Für den Herbst 2019 nahm sich das Bruckner Akademie Orchester unter Leitung von Jordi Mora ein Programm in D vor, was sie am 3.11 im KUBIZ Unterhaching vortrugen: Zunächst spielte es Mozarts Haffner-Sinfonie D-Dur KV 385, dann Bachs Konzert für Klavier und Streicher d-Moll BWV 1052 gemeinsam mit dem argentinischen Pianisten Hugo Schuler und nach der Pause die Sinfonia a gran orquesta in D-Dur von Juan Crisóstomo de Arriaga, der auch als spanischer Mozart bezeichnet wird.

Was das aus Profis wie begeisterten Laien zusammengewürfelte Bruckner Akademie Orchester unter der grandiosen Leitung von Jordi Mora auf die Beine stellt, erstaunt jedes Konzert von Neuem. Dieses Mal arbeiteten die Musiker gemeinsam an zwei klassischen Symphonien in D-Dur: Mozarts Haffner-Sinfonie und Arriagas Sinfonia a gran orqesta.
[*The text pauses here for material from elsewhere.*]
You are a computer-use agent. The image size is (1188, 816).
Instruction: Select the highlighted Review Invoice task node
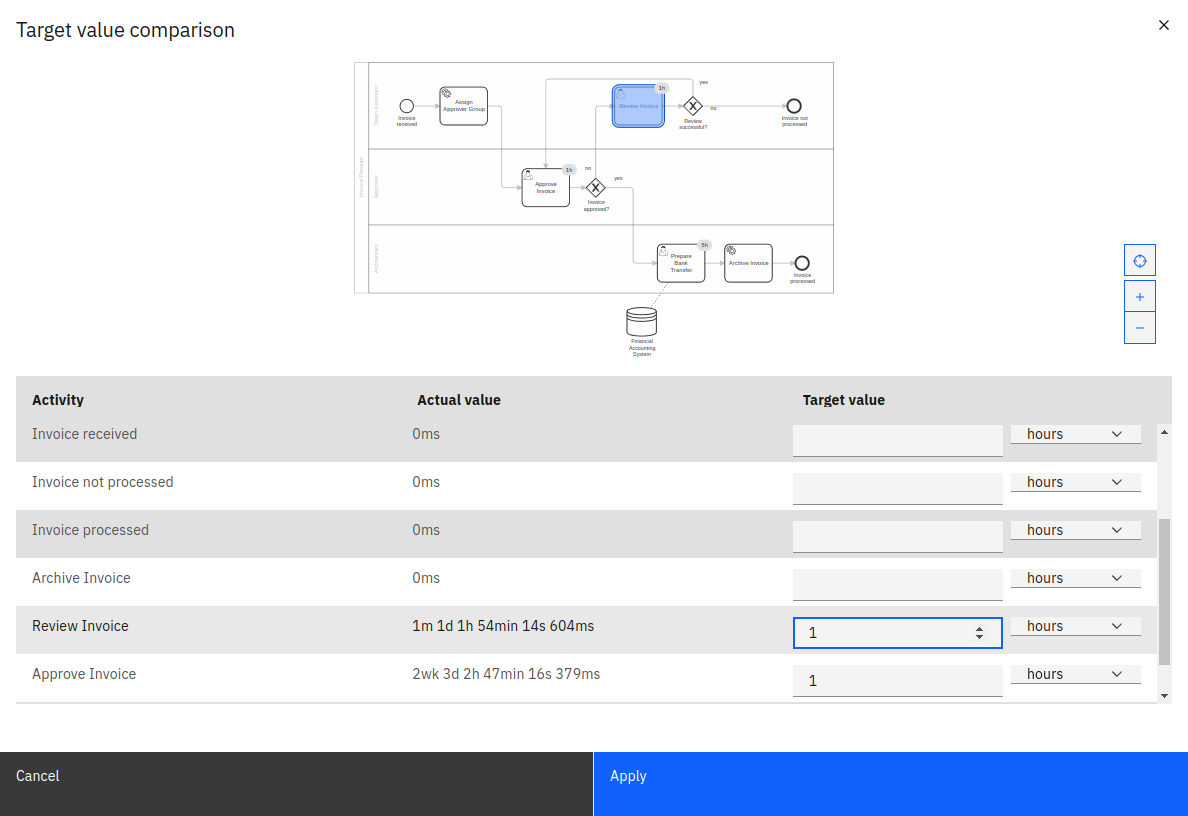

Arriagas Symphonie, bis vor kurzem noch ein Exot in den Konzertsälen, setzt sich immer mehr als bedeutendes Meisterwerk durch und steht mittlerweile regelmäßig auf den Programmen verschiedener Orchester. Wäre der Komponist nicht bereits vor seinem 20. Geburtstag einem Lungenleiden erlegen, was hätten wir noch für monumentale Musik von ihm erwarten können! Selbst seine frühen Ouvertüren bestechen schon durch ihre Ausdrucksgewalt, die reiche Rhythmik und inspirierte Melodik – und das, bevor er den ersten Kompositions- oder Kontrapunktunterricht nahm. Später ließ er sich in Paris unter anderem bei Baillot ausbilden, erhielt Unterstützung von Luigi Cherubini und lernte vermutlich sogar Beethoven persönlich kennen. Die ständig zwischen Dur und Moll changierende einzige Symphonie zählt als sein wichtigstes Werk, ihre zwingende Rhythmik packt den Hörer, die formale Gestalt überrascht und verzaubert gleichermaßen durch perfektes Timing und ideale Ausgewogenheit.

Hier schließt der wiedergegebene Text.